* WORK TO BE COMPLETED:
Among the lines below, copy each one in which "target" appears.

* DATASET:
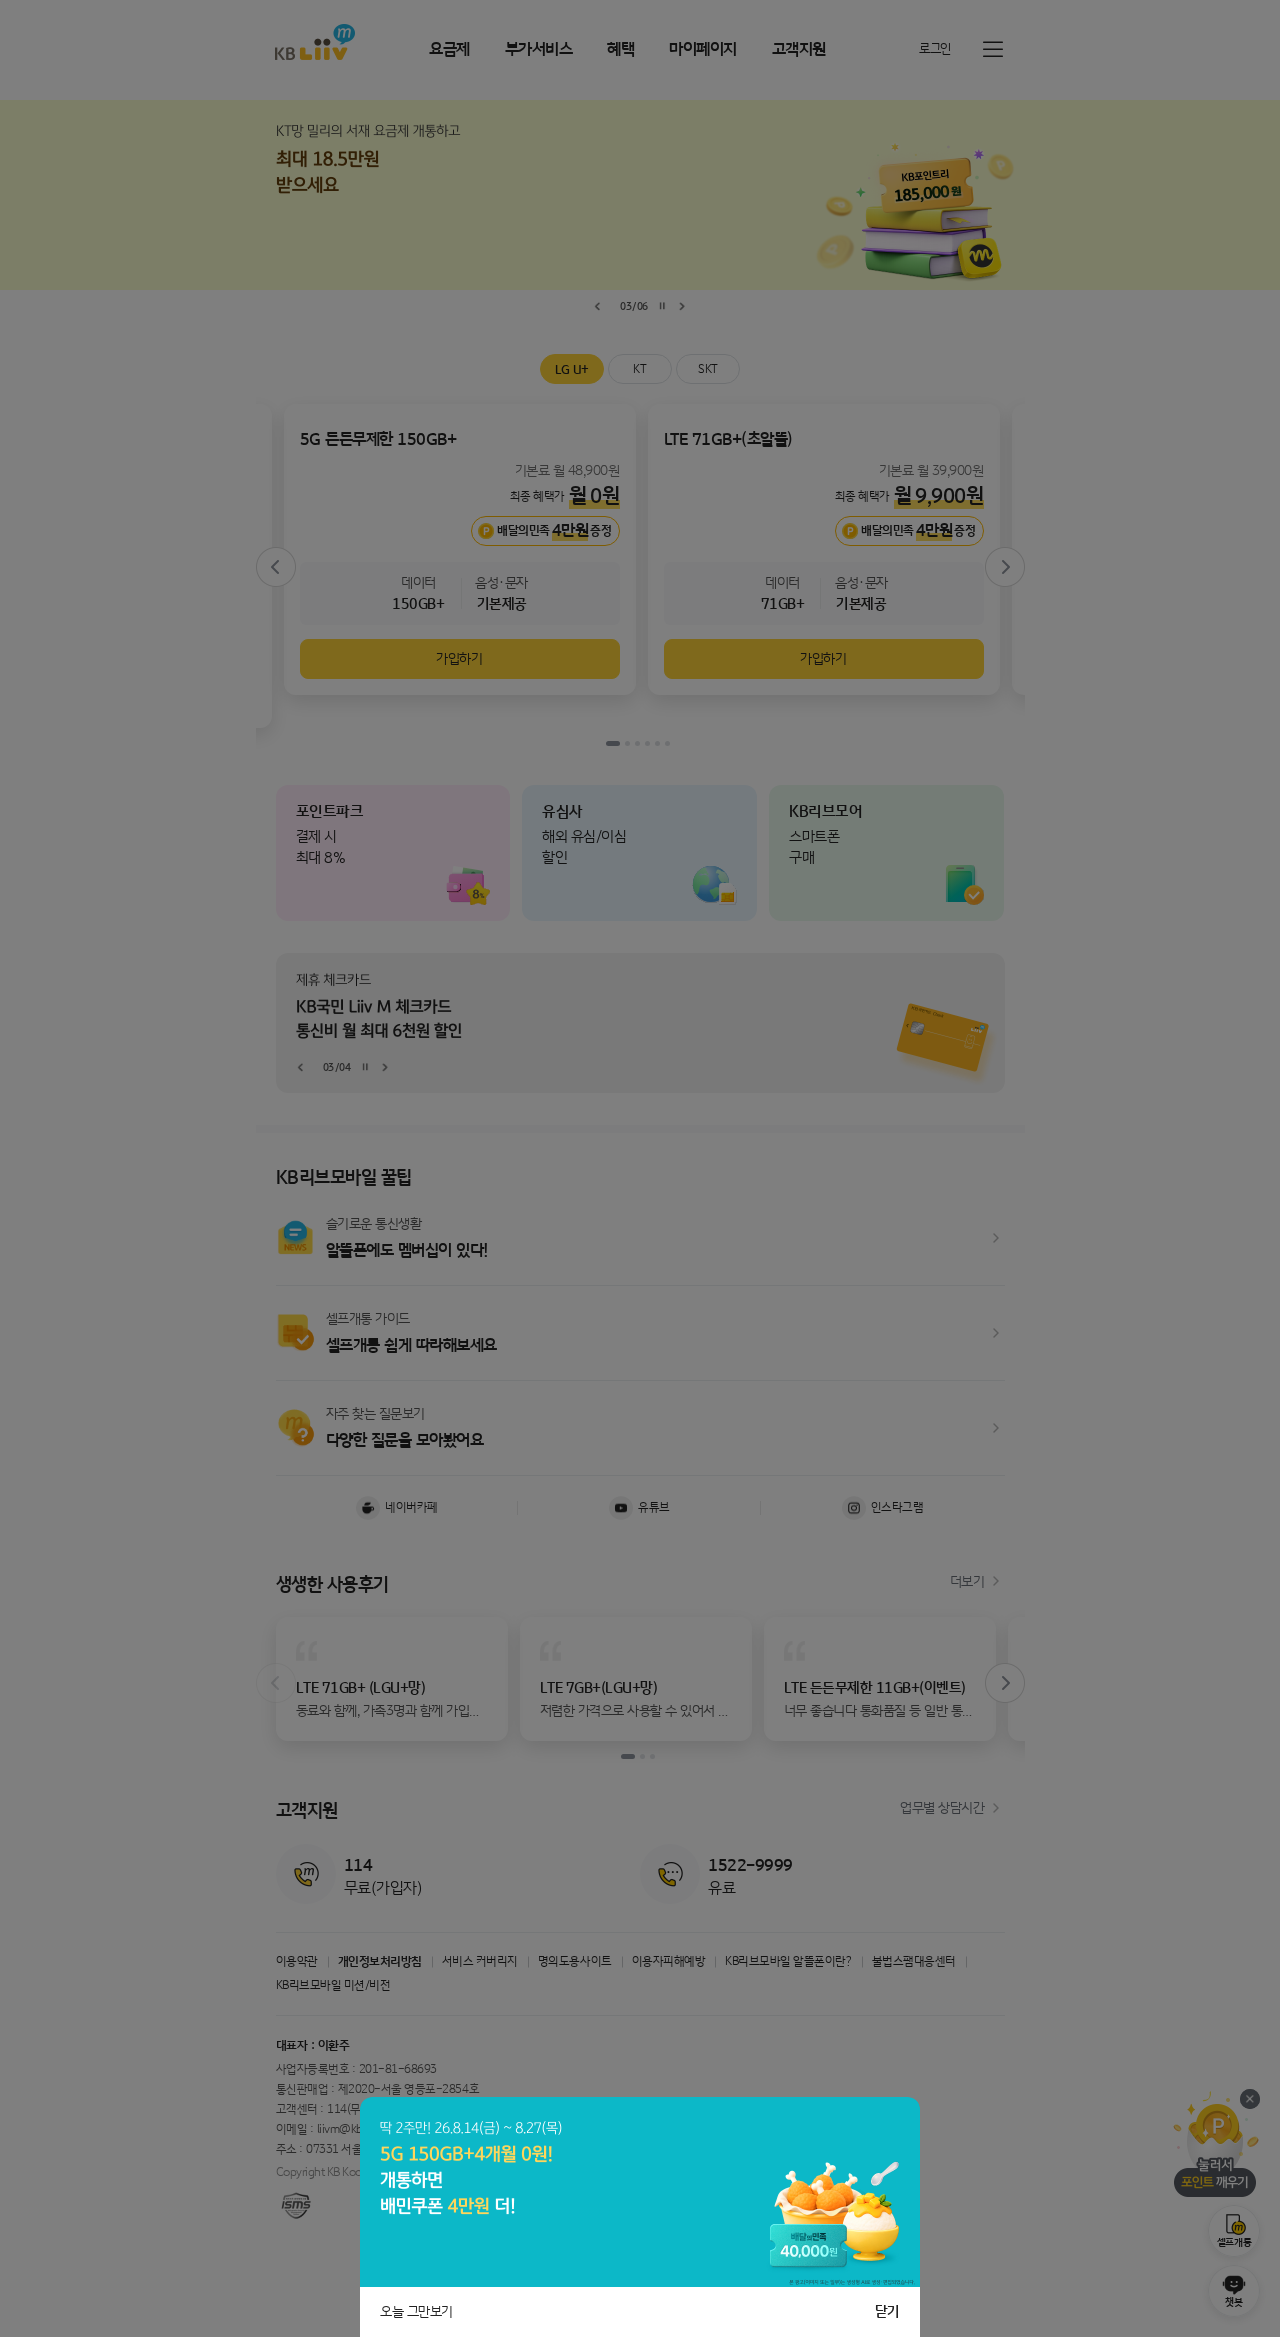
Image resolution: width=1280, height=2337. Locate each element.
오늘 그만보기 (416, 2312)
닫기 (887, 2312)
--
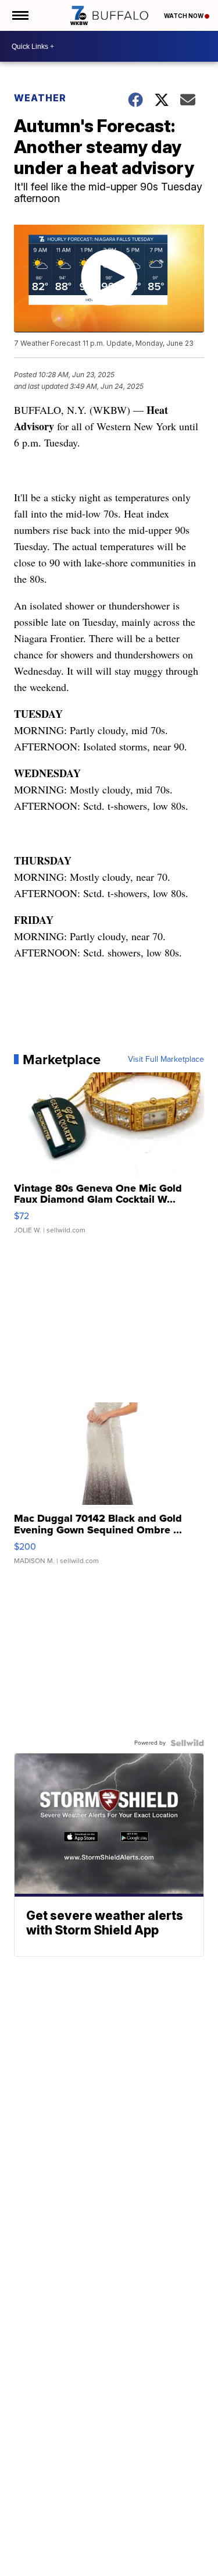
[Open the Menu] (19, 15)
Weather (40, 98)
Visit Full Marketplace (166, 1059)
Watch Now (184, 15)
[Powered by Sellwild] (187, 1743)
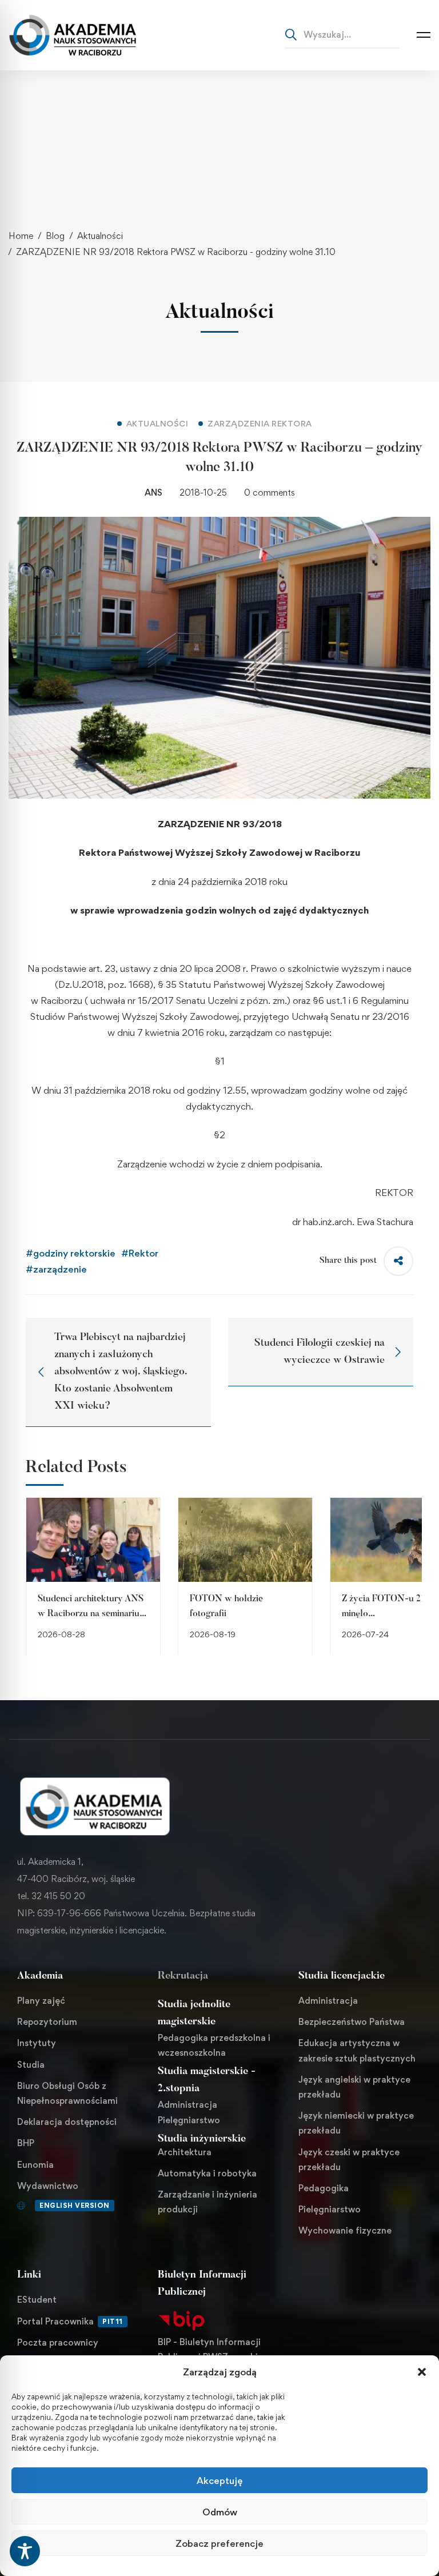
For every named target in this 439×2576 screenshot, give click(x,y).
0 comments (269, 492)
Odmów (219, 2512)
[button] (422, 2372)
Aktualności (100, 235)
==
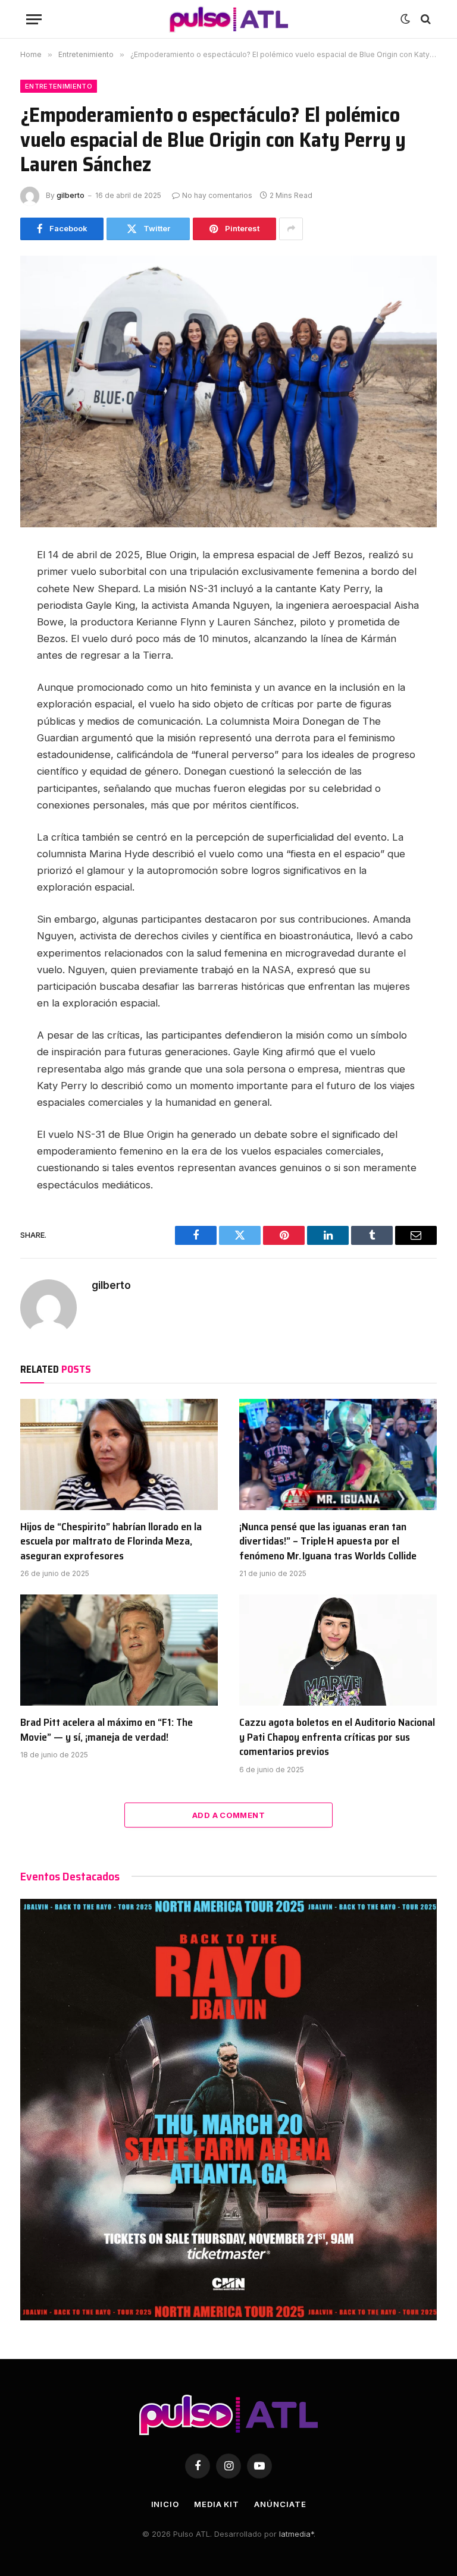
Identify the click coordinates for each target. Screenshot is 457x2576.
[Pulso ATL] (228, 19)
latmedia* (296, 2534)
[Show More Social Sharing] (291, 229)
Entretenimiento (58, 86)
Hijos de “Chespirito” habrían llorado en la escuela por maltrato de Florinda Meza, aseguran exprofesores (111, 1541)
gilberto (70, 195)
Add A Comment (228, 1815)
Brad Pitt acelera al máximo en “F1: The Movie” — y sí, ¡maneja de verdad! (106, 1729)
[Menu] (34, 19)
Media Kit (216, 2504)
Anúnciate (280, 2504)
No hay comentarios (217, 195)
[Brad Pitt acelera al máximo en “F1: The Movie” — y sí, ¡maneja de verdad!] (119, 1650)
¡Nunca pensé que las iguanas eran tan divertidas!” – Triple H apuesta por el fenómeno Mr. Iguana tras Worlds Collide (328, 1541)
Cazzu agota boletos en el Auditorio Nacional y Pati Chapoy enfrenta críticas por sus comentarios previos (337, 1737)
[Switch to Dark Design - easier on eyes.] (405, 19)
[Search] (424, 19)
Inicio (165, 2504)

* EXERCISE SOLUTION:
For every named target in this 439×2576 screenshot, give click(x,y).
Identify the click coordinates for each target. Screenshot is 457x2576.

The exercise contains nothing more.